-- BEGIN GIVEN ENTRIES --
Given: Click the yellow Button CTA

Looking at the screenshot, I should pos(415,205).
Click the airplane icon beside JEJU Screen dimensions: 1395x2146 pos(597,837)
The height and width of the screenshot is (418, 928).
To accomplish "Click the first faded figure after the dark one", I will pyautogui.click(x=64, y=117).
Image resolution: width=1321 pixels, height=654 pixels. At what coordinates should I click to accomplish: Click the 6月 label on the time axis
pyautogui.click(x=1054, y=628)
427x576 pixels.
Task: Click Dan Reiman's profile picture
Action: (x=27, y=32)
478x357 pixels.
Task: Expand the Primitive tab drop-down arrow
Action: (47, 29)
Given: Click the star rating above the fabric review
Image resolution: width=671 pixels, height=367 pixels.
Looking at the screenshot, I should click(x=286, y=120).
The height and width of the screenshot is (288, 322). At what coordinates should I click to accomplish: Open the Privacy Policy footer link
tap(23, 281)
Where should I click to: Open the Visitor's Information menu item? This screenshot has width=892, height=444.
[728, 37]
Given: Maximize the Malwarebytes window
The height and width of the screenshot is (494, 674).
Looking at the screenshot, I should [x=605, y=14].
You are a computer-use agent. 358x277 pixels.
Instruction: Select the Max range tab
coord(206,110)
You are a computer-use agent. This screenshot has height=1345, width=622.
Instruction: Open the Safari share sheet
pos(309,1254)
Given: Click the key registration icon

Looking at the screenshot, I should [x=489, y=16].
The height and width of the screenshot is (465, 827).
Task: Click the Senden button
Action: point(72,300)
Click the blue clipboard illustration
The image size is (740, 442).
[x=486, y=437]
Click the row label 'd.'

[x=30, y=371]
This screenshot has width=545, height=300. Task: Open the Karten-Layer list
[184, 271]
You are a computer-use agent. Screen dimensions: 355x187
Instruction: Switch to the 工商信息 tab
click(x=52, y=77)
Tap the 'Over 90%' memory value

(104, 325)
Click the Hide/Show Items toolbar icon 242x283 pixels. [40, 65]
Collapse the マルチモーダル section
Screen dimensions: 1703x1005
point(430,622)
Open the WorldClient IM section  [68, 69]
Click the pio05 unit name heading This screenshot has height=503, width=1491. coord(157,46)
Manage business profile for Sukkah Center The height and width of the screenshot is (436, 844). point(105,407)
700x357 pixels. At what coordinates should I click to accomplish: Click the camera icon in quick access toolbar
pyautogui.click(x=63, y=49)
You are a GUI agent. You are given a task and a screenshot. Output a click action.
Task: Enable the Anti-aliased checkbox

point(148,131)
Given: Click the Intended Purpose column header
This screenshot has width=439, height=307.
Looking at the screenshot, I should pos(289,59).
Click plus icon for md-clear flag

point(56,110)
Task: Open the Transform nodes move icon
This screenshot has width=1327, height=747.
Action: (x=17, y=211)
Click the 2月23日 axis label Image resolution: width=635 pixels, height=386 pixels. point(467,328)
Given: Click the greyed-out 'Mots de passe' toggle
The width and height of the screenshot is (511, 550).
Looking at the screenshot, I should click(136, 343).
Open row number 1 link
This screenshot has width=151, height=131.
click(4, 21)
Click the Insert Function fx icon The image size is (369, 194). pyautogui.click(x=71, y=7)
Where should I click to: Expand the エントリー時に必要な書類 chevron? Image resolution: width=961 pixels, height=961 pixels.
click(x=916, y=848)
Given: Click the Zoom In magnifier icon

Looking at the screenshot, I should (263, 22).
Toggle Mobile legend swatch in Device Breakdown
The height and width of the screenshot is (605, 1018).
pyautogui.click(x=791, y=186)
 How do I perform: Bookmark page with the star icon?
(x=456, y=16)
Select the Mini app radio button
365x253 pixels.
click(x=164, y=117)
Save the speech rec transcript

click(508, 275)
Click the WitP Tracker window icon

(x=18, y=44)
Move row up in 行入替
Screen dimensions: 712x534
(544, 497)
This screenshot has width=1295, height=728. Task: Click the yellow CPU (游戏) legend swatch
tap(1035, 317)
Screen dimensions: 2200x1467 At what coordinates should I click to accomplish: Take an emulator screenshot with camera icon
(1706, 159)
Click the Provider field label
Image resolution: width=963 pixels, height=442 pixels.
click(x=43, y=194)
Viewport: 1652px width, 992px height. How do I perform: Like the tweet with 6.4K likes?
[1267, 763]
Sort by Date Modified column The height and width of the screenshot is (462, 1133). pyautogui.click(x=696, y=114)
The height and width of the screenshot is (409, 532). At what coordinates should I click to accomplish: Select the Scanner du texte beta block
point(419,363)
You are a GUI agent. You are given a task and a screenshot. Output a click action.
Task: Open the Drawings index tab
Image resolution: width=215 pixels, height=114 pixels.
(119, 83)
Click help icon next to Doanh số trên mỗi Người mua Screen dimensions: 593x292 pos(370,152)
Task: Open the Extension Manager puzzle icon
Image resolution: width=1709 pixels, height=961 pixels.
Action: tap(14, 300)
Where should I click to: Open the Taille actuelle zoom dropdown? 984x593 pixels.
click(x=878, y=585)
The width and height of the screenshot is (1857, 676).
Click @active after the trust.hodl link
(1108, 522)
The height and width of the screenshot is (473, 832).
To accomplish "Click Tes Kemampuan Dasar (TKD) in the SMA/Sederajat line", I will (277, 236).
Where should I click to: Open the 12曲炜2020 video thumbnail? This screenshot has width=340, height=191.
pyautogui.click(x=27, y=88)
-- END GIVEN ENTRIES --
WORK TO DO: Gather every line in the listing above that contains the word "This" and copy each one out. Capitalization counts.

TASK RESPONSE:
Where should I click to: Open the Visitor's Information menu item? This screenshot has width=892, height=444.
You are a computer-use agent. This screenshot has height=1345, width=622.
This screenshot has width=545, height=300. Task: Open the Karten-Layer list
Click the pio05 unit name heading This screenshot has height=503, width=1491. coord(157,46)
This screenshot has width=439, height=307.
This screenshot has width=1327, height=747.
This screenshot has width=151, height=131.
This screenshot has width=1295, height=728. Task: Click the yellow CPU (游戏) legend swatch
Where should I click to: Open the 12曲炜2020 video thumbnail? This screenshot has width=340, height=191.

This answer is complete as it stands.